What I thought would be a relatively simple exercise to make Table 1 and try to see why the white notes and the black notes are where they are kept expanding far beyond what I ever thought would happen. It was fairly simply to use Table 2 to match the pattern of half tones and full tones in the table to the keyboard but I was intrigued that one octave up I encountered the black keys and the progression of studying one table to generating the next table continued. I also found it very interesting that each step of manipulating data into new forms helped me to see artifacts that might otherwise have escaped me.

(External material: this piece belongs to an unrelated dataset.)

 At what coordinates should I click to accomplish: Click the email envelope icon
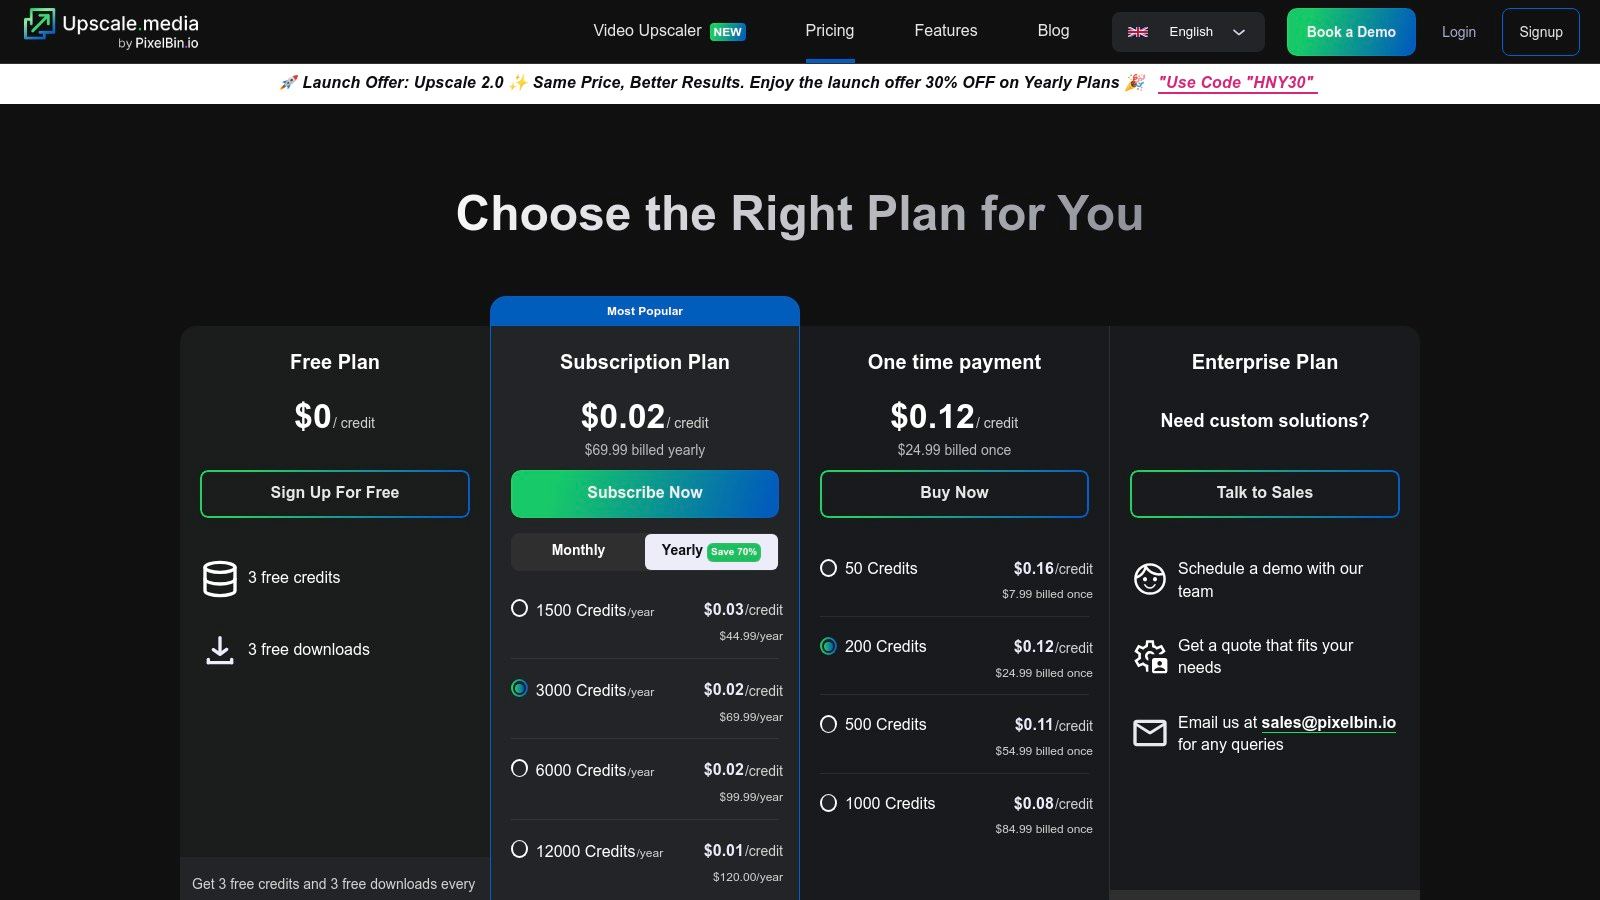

I first changed tabular data to graphical data (Fig. 2), changed it back to tabular data (Table 7) with new insight, then converted the tabular data back to graphical (Fig. 3) but still using a tabular format and finally extracted two rows which were placed in a table from which eleven of the musical keys of Western Music can be easily extracted. The new table also provided a different perspective on the Pythagorean Comma. It was also shown that the Central Triad of C major along with the neighboring Triads could be derived by matching the relative frequencies derived from the Harmonic Series with the relative frequencies of the tables in this paper. In Section 2.4, I showed why only two ratio values are sufficient to characterize the spacing of the seven white notes, five flats and five sharps that can be derived from Pythagorean tuning.
I started my efforts wondering about the locations of black keys on the piano and end it with an admiration of the glimpse I have caught of the mathematical architecture of music and with the serendipity that allowed powers of five to be at least approximated by powers of four-thirds and three-halves and thereby allow equal temperament to do its thing. One of my lasting memories will be in remembering that flats and sharps are separated by a Pythagorean spiral.

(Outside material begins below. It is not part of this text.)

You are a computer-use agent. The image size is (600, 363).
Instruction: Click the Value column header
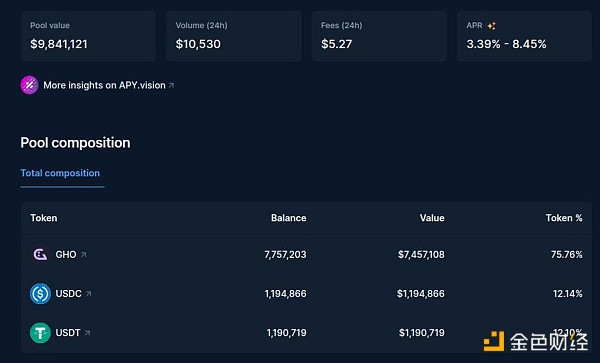point(432,218)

I want to acknowledge the encouragement of a long time friend and colleague, Anne Hoey, who has worked with me for many years. This is not the only paper that has benefited from her editing. She also introduced me to the Cycle of Fifths. I also want to acknowledge the use of a spreadsheet and text writer from the Open Office Organization. Wikipedia has also aided my study of musical theory.